*** Block opens ***
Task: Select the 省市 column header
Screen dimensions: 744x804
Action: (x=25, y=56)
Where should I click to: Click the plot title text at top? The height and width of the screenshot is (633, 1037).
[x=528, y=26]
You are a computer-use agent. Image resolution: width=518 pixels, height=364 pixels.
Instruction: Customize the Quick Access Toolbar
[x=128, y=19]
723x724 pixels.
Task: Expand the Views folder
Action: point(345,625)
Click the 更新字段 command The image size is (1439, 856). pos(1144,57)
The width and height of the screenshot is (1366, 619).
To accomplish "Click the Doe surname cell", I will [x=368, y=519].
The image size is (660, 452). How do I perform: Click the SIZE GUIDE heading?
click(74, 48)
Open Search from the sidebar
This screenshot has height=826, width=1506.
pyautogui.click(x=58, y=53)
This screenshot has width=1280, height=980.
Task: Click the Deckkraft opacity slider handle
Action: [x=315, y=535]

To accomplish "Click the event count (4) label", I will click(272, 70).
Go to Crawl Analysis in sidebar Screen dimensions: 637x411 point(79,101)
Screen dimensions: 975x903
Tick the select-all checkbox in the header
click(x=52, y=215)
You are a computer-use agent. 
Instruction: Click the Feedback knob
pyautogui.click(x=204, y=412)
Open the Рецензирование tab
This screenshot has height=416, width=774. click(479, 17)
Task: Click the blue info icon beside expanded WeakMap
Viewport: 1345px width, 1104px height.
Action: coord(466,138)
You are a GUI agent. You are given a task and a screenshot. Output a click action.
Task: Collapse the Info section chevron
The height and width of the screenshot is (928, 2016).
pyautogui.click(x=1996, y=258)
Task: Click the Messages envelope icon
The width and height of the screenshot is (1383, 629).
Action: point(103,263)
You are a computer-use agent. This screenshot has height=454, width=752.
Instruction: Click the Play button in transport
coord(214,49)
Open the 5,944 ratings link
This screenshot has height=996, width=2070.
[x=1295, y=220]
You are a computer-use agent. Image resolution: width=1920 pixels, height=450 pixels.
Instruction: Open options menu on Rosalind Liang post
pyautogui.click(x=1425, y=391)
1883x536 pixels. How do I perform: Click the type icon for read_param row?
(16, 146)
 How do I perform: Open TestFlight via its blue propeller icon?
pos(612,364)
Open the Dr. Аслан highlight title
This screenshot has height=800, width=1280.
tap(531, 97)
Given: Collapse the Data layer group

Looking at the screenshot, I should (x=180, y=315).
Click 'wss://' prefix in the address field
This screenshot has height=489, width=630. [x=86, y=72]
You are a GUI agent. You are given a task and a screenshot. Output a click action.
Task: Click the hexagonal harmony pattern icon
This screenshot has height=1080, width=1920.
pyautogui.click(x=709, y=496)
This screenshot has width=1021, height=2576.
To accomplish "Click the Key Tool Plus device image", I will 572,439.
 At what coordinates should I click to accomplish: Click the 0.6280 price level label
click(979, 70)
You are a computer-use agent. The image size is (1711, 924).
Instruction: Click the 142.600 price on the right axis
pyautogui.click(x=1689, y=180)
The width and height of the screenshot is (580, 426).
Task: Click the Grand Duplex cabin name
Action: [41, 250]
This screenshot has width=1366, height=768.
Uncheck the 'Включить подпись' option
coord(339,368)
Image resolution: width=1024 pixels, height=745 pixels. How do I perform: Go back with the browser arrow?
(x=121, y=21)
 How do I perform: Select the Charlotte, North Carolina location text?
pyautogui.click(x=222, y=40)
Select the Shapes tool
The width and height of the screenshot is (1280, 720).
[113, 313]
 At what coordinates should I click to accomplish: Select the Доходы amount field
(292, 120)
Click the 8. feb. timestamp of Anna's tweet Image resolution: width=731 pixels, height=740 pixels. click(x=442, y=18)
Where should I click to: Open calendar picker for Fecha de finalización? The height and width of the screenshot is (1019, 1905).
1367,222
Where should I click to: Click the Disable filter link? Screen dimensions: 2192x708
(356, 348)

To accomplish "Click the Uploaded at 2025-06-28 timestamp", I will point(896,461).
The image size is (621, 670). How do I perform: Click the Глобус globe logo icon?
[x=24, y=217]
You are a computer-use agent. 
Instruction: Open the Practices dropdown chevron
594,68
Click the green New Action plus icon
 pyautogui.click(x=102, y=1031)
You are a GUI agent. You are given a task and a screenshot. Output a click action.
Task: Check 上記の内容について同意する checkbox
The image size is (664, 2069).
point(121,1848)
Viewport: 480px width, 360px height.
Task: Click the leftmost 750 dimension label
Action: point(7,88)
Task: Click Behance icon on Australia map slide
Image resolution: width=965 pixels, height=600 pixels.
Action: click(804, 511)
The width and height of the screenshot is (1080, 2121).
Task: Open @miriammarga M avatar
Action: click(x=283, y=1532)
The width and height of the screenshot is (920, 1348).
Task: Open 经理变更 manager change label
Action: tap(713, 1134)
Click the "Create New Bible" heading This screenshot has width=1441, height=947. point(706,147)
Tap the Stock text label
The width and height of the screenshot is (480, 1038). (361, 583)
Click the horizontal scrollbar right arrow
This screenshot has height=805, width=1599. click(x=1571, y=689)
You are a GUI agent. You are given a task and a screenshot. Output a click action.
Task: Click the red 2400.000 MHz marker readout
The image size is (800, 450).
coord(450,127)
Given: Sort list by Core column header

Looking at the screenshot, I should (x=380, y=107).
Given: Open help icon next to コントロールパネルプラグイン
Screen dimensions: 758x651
*** Block closes ***
> [WORK REQUEST] Please go through the data above and copy each line that has the word "computer".

> [SOLUTION FOR THIS TASK]
You are a computer-use agent. Image resolution: width=518 pixels, height=364 pixels.
You are a computer-use agent. 
You are a computer-use agent. This screenshot has height=454, width=752.
You are a computer-use agent. Image resolution: width=1920 pixels, height=450 pixels.
You are a computer-use agent. The image size is (1711, 924).
You are a computer-use agent. 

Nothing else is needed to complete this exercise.